Do you document your test cases?

We are debating the value of software testing standards right now on the context-driven testing list.


Here's my latest post ...

>and by the same token writing test cases doesn't make
>your testing worth any more than if you wrote
>NOTHING AT ALL.

For the broad, general case, James, I agree with you.

However, (to borrow a phrase) can you imagine a situation where this is not the case?

For example - instead of two pages of MS word documents per page, image one row in a spreadsheet, with five columns -

Who you should do
What we expect to happen
What actually happened
Pass/Fail
Notes

Your program is a Fahrenheit to Cecilius conversion. The requirements talk about the formula and give cases to 0, 32, 212 and 100 - but don't cover bounds or rounding.

The test cases cover bounds and rounding, and the customer views them and agrees.

In this case, test cases are a form of documentation. Heck, I wrote an article on it!


http://www.ddj.com/architect/199600262


My main problem with this is that using this side-effect logic, you aren't adding value to forensic and investigative process of figuring out if the software works.

In other words, your "test documentation" may help with something, but, at this point, it is not helping you test. So why call it test documentation?

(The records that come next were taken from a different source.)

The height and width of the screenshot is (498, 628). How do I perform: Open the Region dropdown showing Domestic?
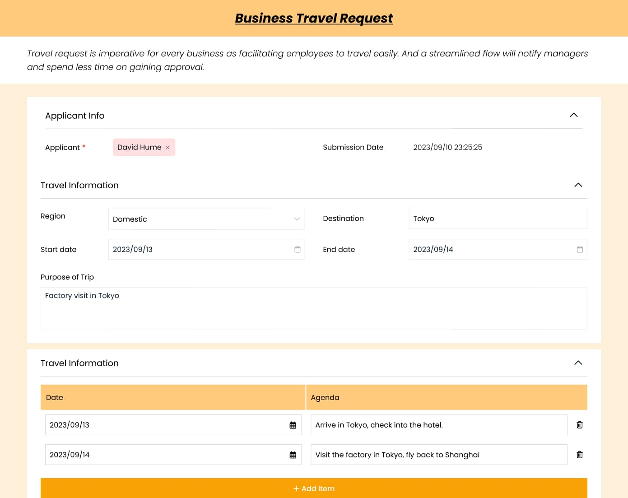pyautogui.click(x=206, y=219)
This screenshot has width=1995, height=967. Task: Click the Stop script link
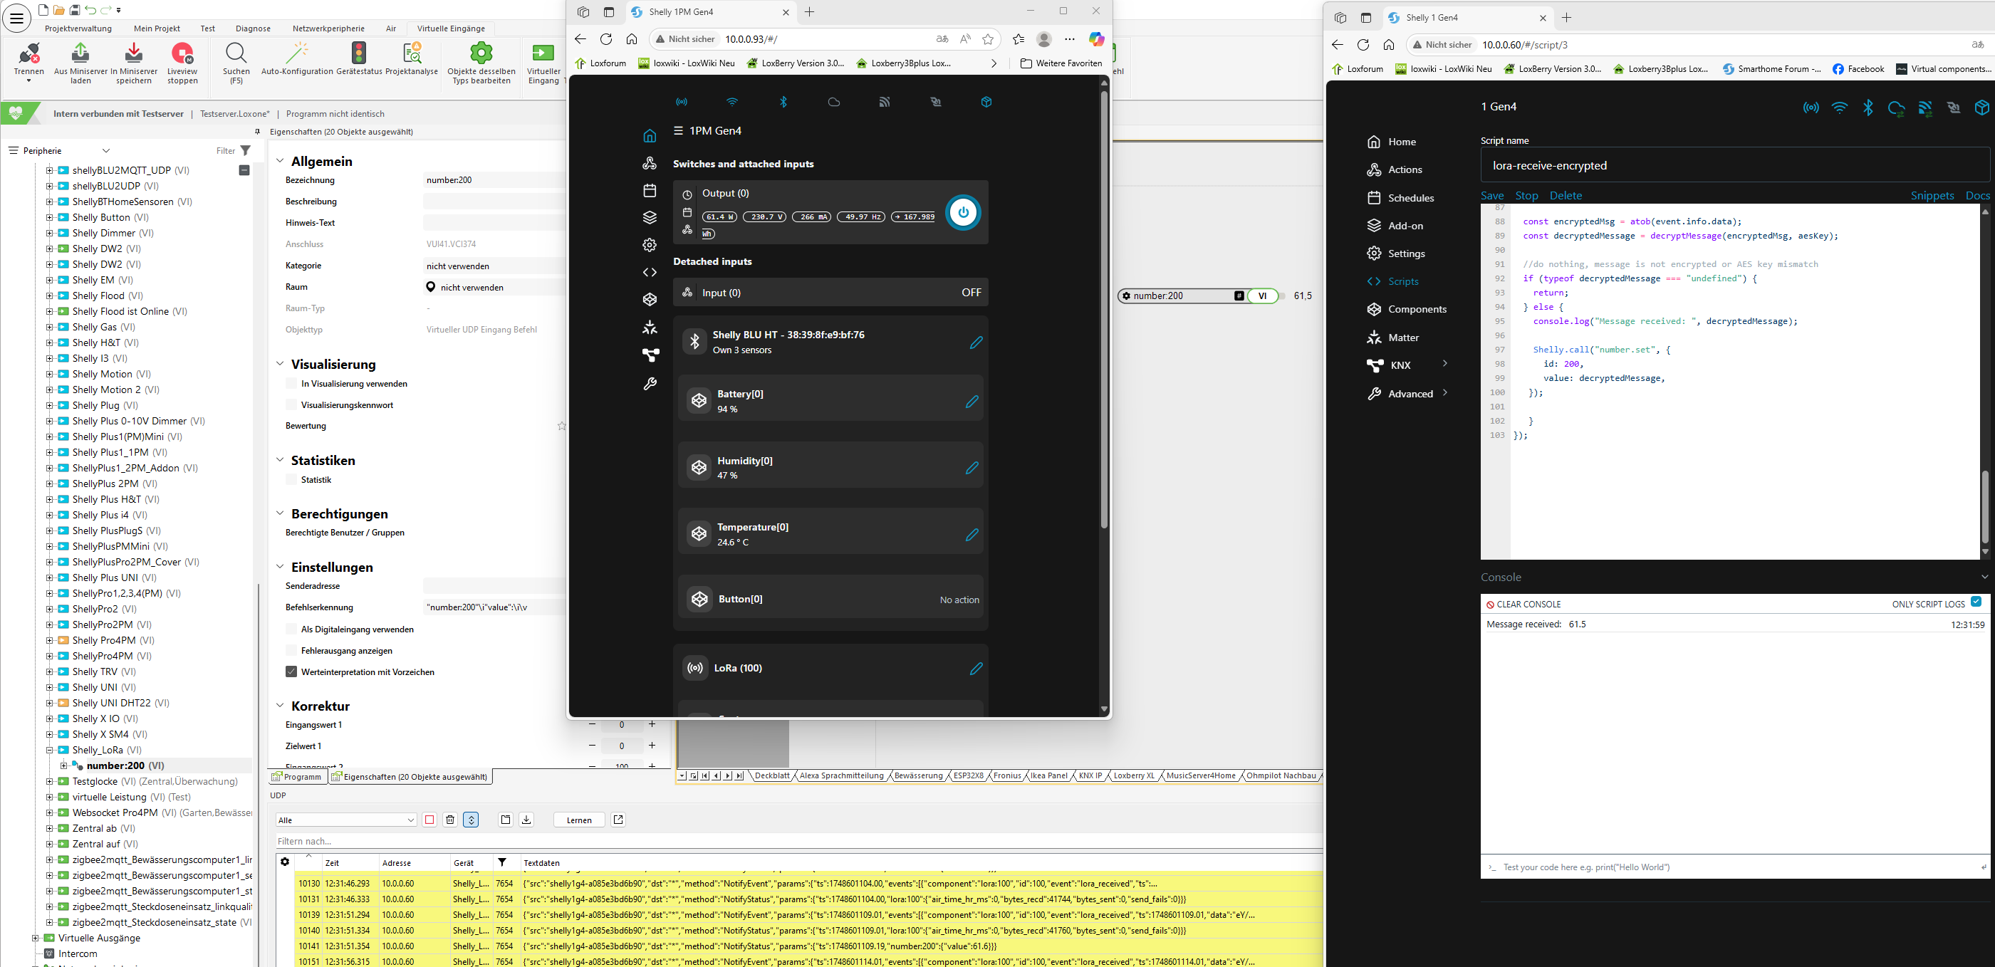coord(1526,196)
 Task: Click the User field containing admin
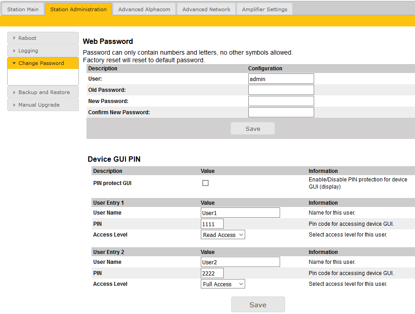coord(281,79)
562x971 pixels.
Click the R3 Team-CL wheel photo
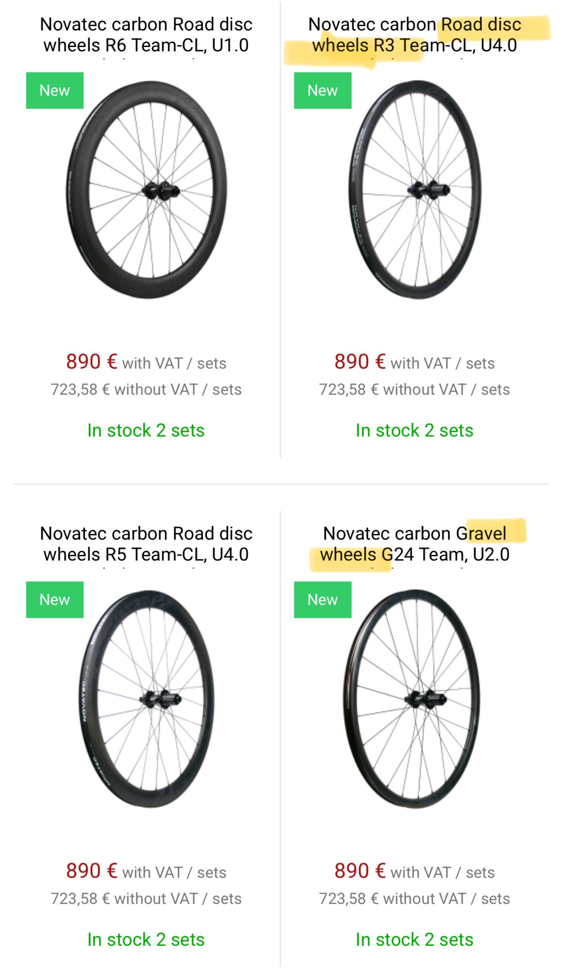point(415,190)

Luckily, I can think of other examples. Say you have an API that does the conversion, and a test suite that looks like this:

my ($blnOk, $msg, $convert) = FahrToCel(5001);
ok(!$blnOk,'Limit of function is 5000');
ok($msg eq 'FahrToCel Limit Exceeded','And error message makes sense');
($blnOk, $msg, $convert) = FahrToCel(5000);
ok($blnOk,'5000 and under work fine');
ok($convert,2760);

----> These examples not only provide basic regression, they provide examples of the basic API for the maintenance programmer, and they get the easily, simple bugs out of the way so that we can focus on finding the real hard ones.

Sadly, I have to agree with James and Cem's comments. In the years that I have heard the mantra of "You must document your test cases", the few examples I saw had much more complexity and needless detail than the examples above, and we never automated at the API level with simple, straightforward code - meaning that the Return On Investment for the practice went way down.

Again, sadly, I suspect that's because the gurus had never actually, well ... done much of the stuff in the field.

And that, in a nutshell, is why I am involved in the context-driven community. :-)

1 comment:

James Marcus Bach said...

What you are showing is test code, which is part of test execution. Of course I write test code, when that is necessary. What you are not showing or documenting is the reasoning behind your test design. That's important stuff, but it's hard to express.